Cork GAA chairman Ger Lane has given tacit approval to an independent company, featuring current and former inter-county players, which is set to begin a round of US fund-raising initiatives aimed at better resourcing the Cork senior footballers and hurlers.

The company, CSF Funding Co Ltd, was established last year to provide the Cork senior footballers with an additional finance stream to that provided by the Cork County Board.

It was set up by current and former Cork footballers to help resource the senior footballers in line with top-tier football counties and has already received significant backing from the business community in Ireland and in the United States, Examiner Sport understands.

Among the names linked to the fund as either directors or as part of the finance committee are former players Tony Nation, Conor McCarthy, Sean O’Brien and Nicholas Murphy.

Also involved are prominent members of the Cork business community, including Diarmuid Lynch from Bank of Ireland, who is believed to be involved in a governance capacity, and Paul Montgomery, who is active in a fundraising capacity.

Though Peadar Healy and Kieran Kingston are no longer in their respective Cork managerial hot-seats, both strongly endorsed the idea of the fund.

New Cork football manager Ronan McCarthy has broadly welcomed the concept, and one of his senior selectors, Sean Hayes, will be part of the travelling party to San Francisco next month for a fundraising venture.

Thus far, the executive of Cork GAA has had no formal involvement with the initiative, but its chairman Ger Lane told Examiner Sport last night he is aware of the fundraising efforts and the reasons for it.

He said: “There are very good people involved, both current and former players. Any funds raised that help Cork teams is to be welcomed. Cork County Board is currently not involved, but that’s a matter for the new executive and the fundraising committee in 2018.”

CSF Funding’s intention is to engage with the Cork County Board in 2018 to formalise the relationship and agree on the best use of the monies raised.

It is believed CSF Funding wants to resource the Cork teams à la Dublin and Mayo, but also, in time, to begin the funding of a centre of excellence, along the lines of Kerry’s recently opened €8m facility in Currans, near Farranfore.

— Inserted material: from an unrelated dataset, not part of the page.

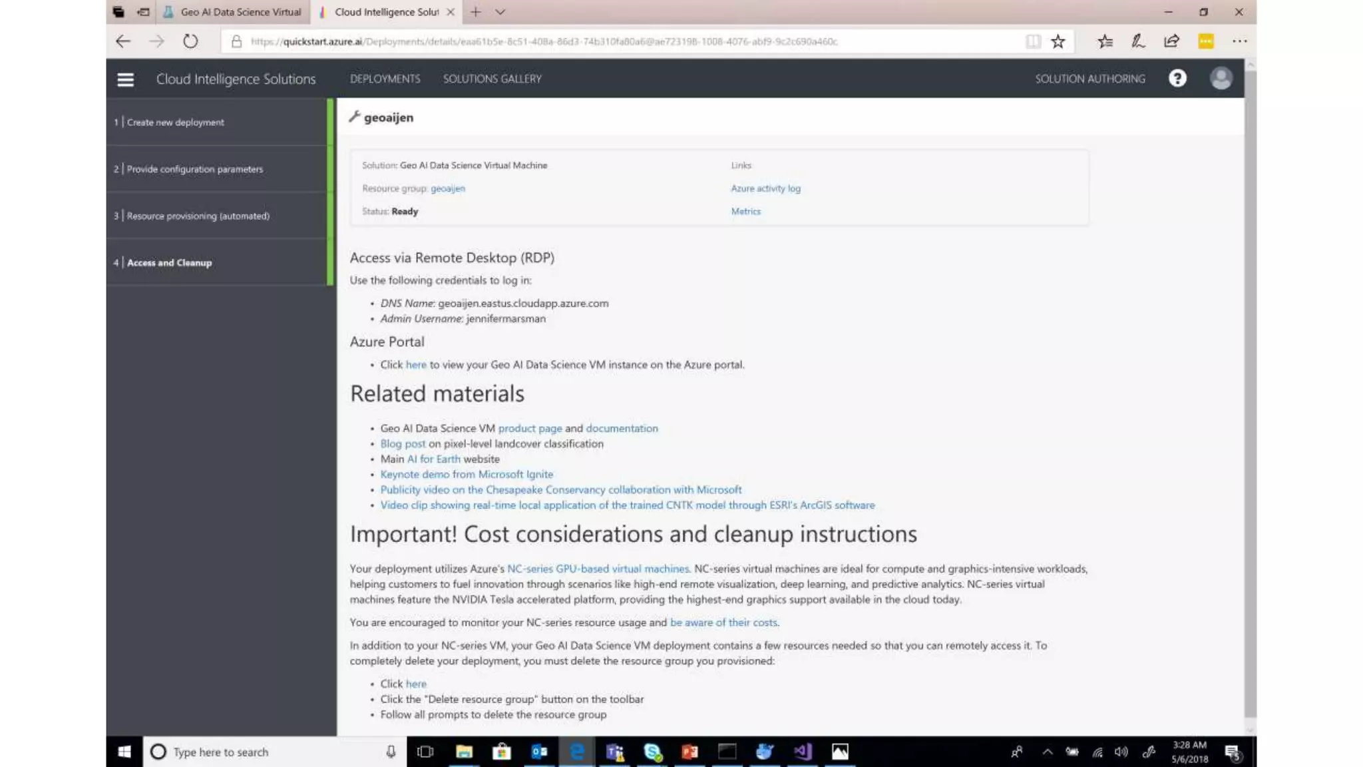Open browser settings and more menu
The height and width of the screenshot is (767, 1363).
[x=1239, y=41]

The lack of a supporters’ club to boost the coffers of Cork’s senior teams is widely regarded as a missed opportunity on Leeside.

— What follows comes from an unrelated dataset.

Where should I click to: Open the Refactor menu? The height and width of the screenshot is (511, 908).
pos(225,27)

The funding group is focusing initial efforts in the US, where many other counties have tapped into the diaspora with impressive results.

A pilot trip by CSF Funding to Chicago a year ago to test the waters featured representation from the 1989/90 All-Ireland winning group in Steven O’Brien and Tony Nation, the 2010 squad in Noel O’Leary and Donncha O’Connor, plus three footballers from last year’s panel.

The funding group has now been invited by San Francisco business leaders to visit the west coast on the first weekend of December, with a broad-based delegation that will also include the likes of Larry Tompkins, Niall Cahalane and Graham Canty.

This upcoming venture will also seek to expand support to the Cork senior hurlers, with Diarmuid O’Sullivan part of the travelling party.

A golf classic on Friday, December 1, in the Bay area is already sold out and, following coaching clinics at the GAA’s new San Francisco base at Treasure Island on the Saturday, the fund representatives will attend a Cork Business Association dinner that night.

Also planned is a seminar on the future direction for CSF Funding, which will be attending by business interests from several US cities, each of whom wishes to be part of the Cork contributor community.

Initial funding in 2017 was used to finance a second physiotherapist for the Cork football panel and purchase a wattbike for pitchside rehab. Some monies were also used to help establish the footballers’ Fermoy training base, with the county board sharing the cost.

In September, Examiner Sport was told: “Thereafter, it was used to drive high-performance, including GPS monitoring, training weekends, equipment, advanced nutritional requirements, expertise, facilitating players training away from base with one-to-one attention and additional analysis.”